Il faut sans nul doute, parvenu à ce point de sa propre histoire et de la réflexion qui inéluctablement va avec, se débarrasser en effet de l'espérance pour ne pas sombrer dans la désespérance.

 

Grimaldi dit pourtant une chose définitivement splendide, qui pour autant semble nous échapper sans cesse car nous ne savons ni comment faire, ni qu'en faire, c'est que "je ne peux jouir d'une chose que dès lors que quelqu'un la partage avec moi et ce que je ne peux pas partager est donc ce dont je suis privé".

 

C'est tout à fait magnifique que de parvenir à ce petit point qui au fond englobe en lui même l'essence même non du vide mais de l'effervescence de la vie !

 

Et ce petit point devrait être, à mon sens, l'ultime désir !

 


 

 

123445-le-vide-de-la-ville.jpg

illustration http://www.jeromeguilbot.com/un-peu-de-poesie_cat_10_fr.html

 

 

 

 

Effervescence du vide - Nicolas Grimaldi

Paru chez Grasset

Partager cet article

Repost 0
Published by Cat - dans Pensées
commenter cet article

commentaires

chloé 11/03/2012 19:00


C'est le manque qui nous fait avancer!

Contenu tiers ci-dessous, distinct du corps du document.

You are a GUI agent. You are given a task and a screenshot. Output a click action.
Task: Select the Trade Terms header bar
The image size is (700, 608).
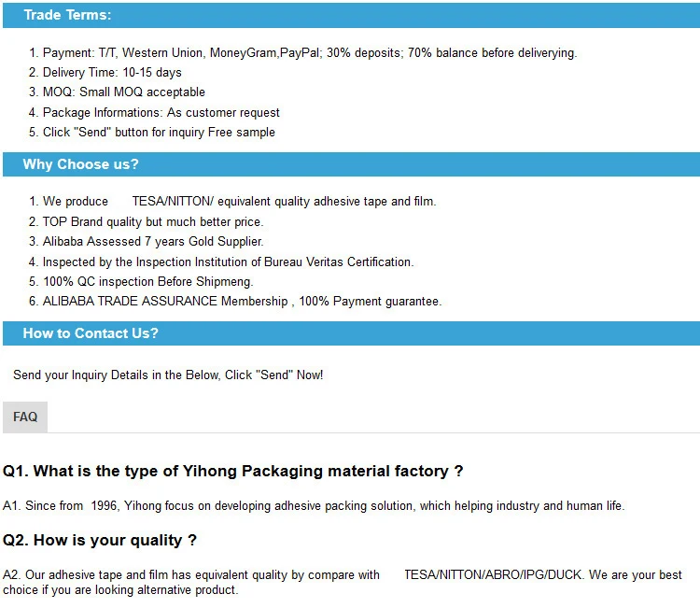tap(351, 15)
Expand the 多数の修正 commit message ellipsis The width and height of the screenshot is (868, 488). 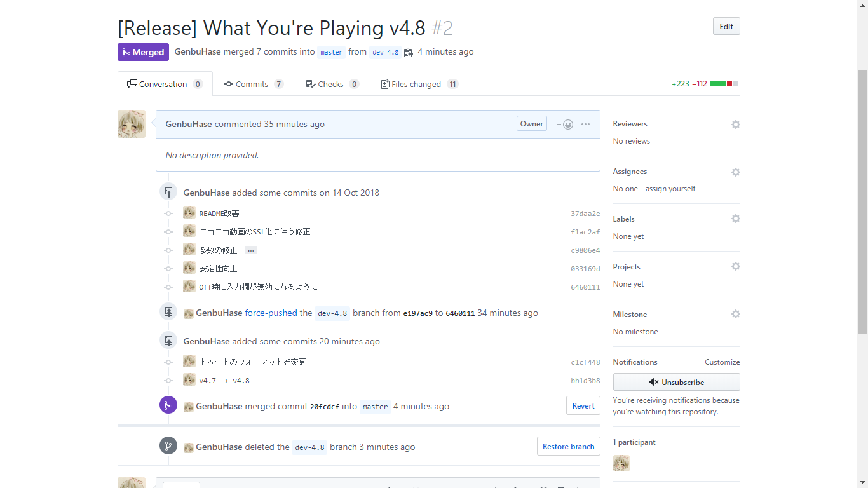(x=251, y=250)
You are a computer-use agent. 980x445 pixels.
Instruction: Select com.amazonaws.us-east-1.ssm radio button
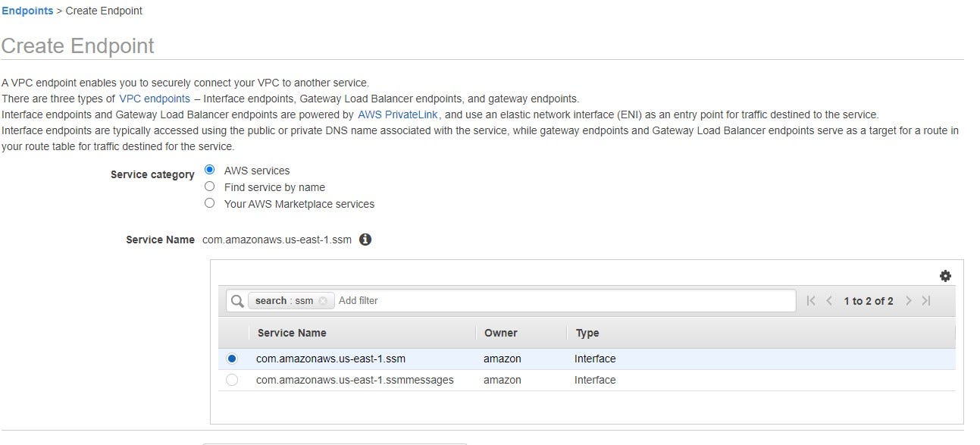(x=232, y=359)
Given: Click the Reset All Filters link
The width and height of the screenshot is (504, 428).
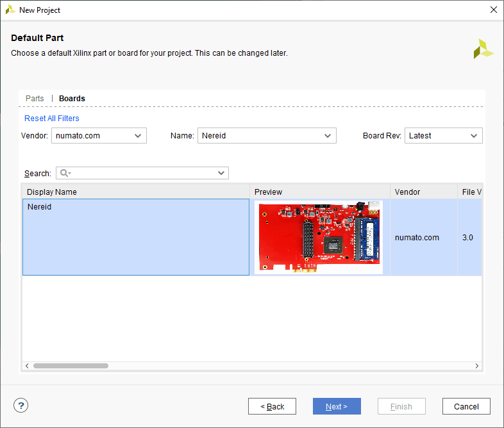Looking at the screenshot, I should 52,119.
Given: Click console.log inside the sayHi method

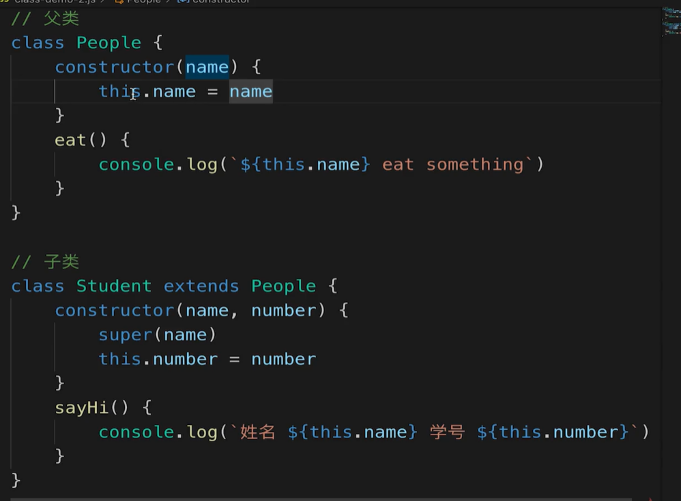Looking at the screenshot, I should coord(157,432).
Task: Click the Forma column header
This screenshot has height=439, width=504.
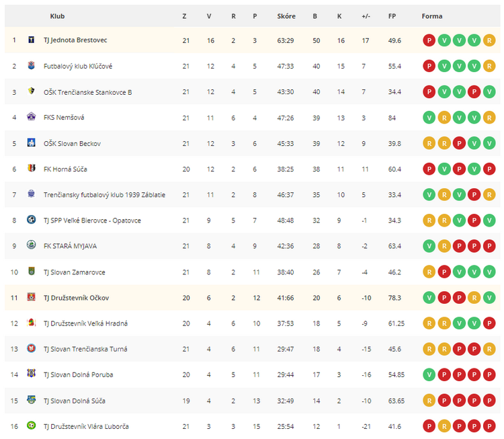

Quête incessante qu'on ne pourra jamais satisfaire c'est le vider remplir et on passe sa vie à ça! Bisous. chloé

Cat 11/03/2012 20:01



oui l'essentiel serait d'accepter de ne jamais le combler ! bisous Chloé



les cafards 11/03/2012 10:45


Les coups de griffes ? normal pour un chat ! bienvenu chez les cafards associés

Cat 11/03/2012 11:10



merci ! le chat ronronne aussi .. parfois !



Miche 11/03/2012 04:56


Nous partageons toujours, ouverts au monde qui nous entoure, même si c'est plus rarement avec nos pairs...


 

Cat 11/03/2012 08:02



Le partage dont parle Grimaldi et que je ressens est un partage plus proche, plus intime, plus réel .. Partager avec le monde est bien trop vaste pour pouvoir échapper au vide, à la solitude ! Le
monde virtuel dans lequel nous vivons en est une preuve, une effervescence de vide où le partage n'est qu'apparence ! Il faut un peu plus d'intime, un peu plus de proximité, sans doute de
l'amour, pour parler de partage !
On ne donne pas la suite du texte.